Durante mucho tiempo he supuesto que las históricas divisiones que padeció el socialismo en nuestro país se debieron a cuestiones religiosas. Fundaba esa teoría en un aspecto sugestivo. El socialismo preconizaba (lo hace en la actualidad) el agnosticismo. Sin embargo —para una sociedad que a principios del siglo XX creía que el matrimonio era el destino natural de las hijas mujeres, que consideraba al matrimonio civil sólo un trámite burocrático inevitable para consumar el verdadero, es decir aquel en que la novia (de blanco y apadrinada), acompañada por su flamante esposo, recibía la bendición de la Iglesia— la doctrina patrocinada por el socialismo era una irreverencia.
Muchos dirigentes de valía perdió el socialismo por esa intransigencia de doctrina; entre otros Antonio de Tomaso (ministro de Agricultura de Agustín P. Justo), Federico Pinedo (ministro de Hacienda durante la misma administración). Alfredo L. Palacios estuvo “castigado” con el exilio de esa fuerza durante varios años por su disposición a participar en lances caballerescos (el socialismo consideraba al matrimonio y los duelos como expresiones típicas de la burguesía, que reputaba enemiga).
Sin embargo, a esta altura de mi vida, debo confesar que he vivido en el error: el socialismo se dividió por razones políticas y una curiosa forma de ver la historia de nuestro país. Por ejemplo, tomemos los dos exponentes máximos del socialismo: Juan B. Justo y Nicolás Repetto; ambos médicos, recibidos en nuestras universidades (sin sentir, ninguno de ellos, persecuciones y actos discriminatorios por sus ideas mientras concurrían a las aulas de su facultad). Los dos participaron en la política activa de la nación con una visión diferente de la república y de sus hombres.

(Registros extraídos de una colección)
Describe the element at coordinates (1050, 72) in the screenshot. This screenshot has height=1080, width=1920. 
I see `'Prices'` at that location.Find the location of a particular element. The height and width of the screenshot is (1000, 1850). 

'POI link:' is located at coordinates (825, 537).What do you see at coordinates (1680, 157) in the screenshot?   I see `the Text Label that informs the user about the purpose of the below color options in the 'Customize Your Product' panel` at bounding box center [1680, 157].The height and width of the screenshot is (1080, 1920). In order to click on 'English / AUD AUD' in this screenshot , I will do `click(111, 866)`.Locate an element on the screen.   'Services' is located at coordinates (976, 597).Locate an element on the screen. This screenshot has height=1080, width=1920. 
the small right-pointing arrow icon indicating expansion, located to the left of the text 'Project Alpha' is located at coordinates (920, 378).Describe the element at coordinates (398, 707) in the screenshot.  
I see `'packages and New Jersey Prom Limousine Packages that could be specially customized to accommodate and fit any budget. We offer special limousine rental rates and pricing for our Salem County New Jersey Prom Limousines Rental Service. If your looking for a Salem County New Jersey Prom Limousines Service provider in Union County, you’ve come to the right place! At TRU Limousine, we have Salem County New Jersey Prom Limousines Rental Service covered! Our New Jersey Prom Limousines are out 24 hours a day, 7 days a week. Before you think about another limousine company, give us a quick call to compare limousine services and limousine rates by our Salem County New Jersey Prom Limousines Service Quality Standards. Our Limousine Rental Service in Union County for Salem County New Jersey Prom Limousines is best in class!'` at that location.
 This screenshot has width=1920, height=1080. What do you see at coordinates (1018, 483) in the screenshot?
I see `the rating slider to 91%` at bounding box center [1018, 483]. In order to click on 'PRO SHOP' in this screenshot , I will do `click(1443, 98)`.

PRUÉBALO: Cita textualmente el pasaje del texto sobre las divisiones del socialismo que va desde "Durante mucho tiempo" hasta "era una irreverencia.", ambos incluidos.

RESULTADO DE LA TAREA:
Durante mucho tiempo he supuesto que las históricas divisiones que padeció el socialismo en nuestro país se debieron a cuestiones religiosas. Fundaba esa teoría en un aspecto sugestivo. El socialismo preconizaba (lo hace en la actualidad) el agnosticismo. Sin embargo —para una sociedad que a principios del siglo XX creía que el matrimonio era el destino natural de las hijas mujeres, que consideraba al matrimonio civil sólo un trámite burocrático inevitable para consumar el verdadero, es decir aquel en que la novia (de blanco y apadrinada), acompañada por su flamante esposo, recibía la bendición de la Iglesia— la doctrina patrocinada por el socialismo era una irreverencia.